QUESTION: When owners sign a petition to have a board member recalled, does he have the right to see this petition? The board member has a history of harassment and some people are afraid he will retaliate if he knows who wants to recall him.
ANSWER: Yes, the director may see the petition. But there is a difference of opinion in the legal community on publication to members.
Opinion #1. Members have a right to know who signed the petition. The United States Supreme Court heard a case that originated in the State of Washington where petitioners sought to preserve the traditional definition of marriage. Signers of the petition did not want their names released because they feared retaliation. Writing for the majority in Doe v. Reed, The Court concluded:
The State’s interest in preserving the integrity of the electoral process suffices to defeat the argument that the PRA [Public Records Act] is unconstitutional with respect to referendum petitions in general. That interest is particularly strong with respect to efforts to root out fraud. But the State’s interest is not limited to combating fraud; it extends to efforts to ferret out invalid signatures caused not by fraud but by simple mistake, such as duplicate signatures or signatures of individuals who are not registered to vote in the State. The State’s interest also extends more generally to promoting transparency and accountability in the electoral process.

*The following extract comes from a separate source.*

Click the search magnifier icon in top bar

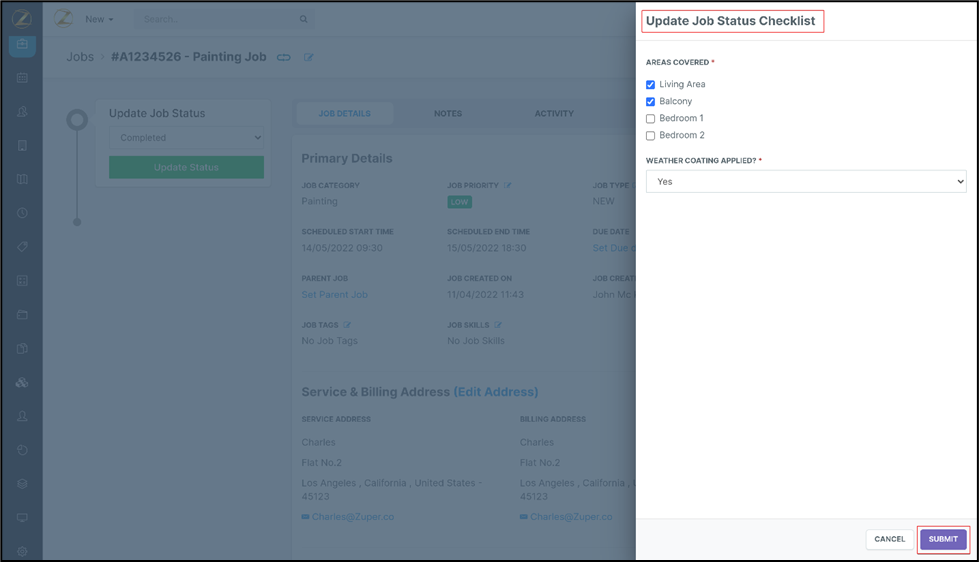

... Disclosure also helps prevent difficult-to-detect fraud such as outright forgery and “bait and switch” fraud, in which an individual signs the petition based on a misrepresentation of the underlying issue. And disclosure promotes transparency and accountability in the electoral process to an extent other measures cannot.
Opinion #2. The Reed decision applies only to Washington, because California does not have a statute similar to Washington’s public access law cited in the case. More importantly, California’s state constitution codifies a right to privacy. This means, one’s right to privacy in California is afforded a high degree of deference. For instance, California Election Code Sec. 18650, which governs public referendums in petitions (so, it’s not automatically applicable to an association’s recall election) protects signatories’ privacy and makes it a misdemeanor to permit the list be used for anything other than validation purposes. This statute applies to the people submitting the petition.
Other laws not applicable to common interest developments expressly exclude public referendum petitions from being classified as a public record that makes it subject to inspection. (See, Govt. Code Sec. 6253.5.) The only case on point, Bilofksy v Deukmejian (1981) 124 Cal. App. 3d 825, upheld the statute and precluded the use of signatures on a referendum petition for anything other than validation purposes. Further, the State of California’s own recall process (see, https://www.sos.ca.gov/elections/recalls/procedure-recalling-state-and-local-officials/) makes it clear that only people who sign the recall petition are permitted to inspect it pursuant to California Elections Code Sec. 11301. Because the general public is not permitted to inspect a state recall petition, this presents an argument against publishing the names of petition signatories in association recalls.
Recommendation: Because the matter is unsettled as it relates to California's homeowners associations, boards should consult legal counsel on how to respond to a request for inspection or publication of petition signatures.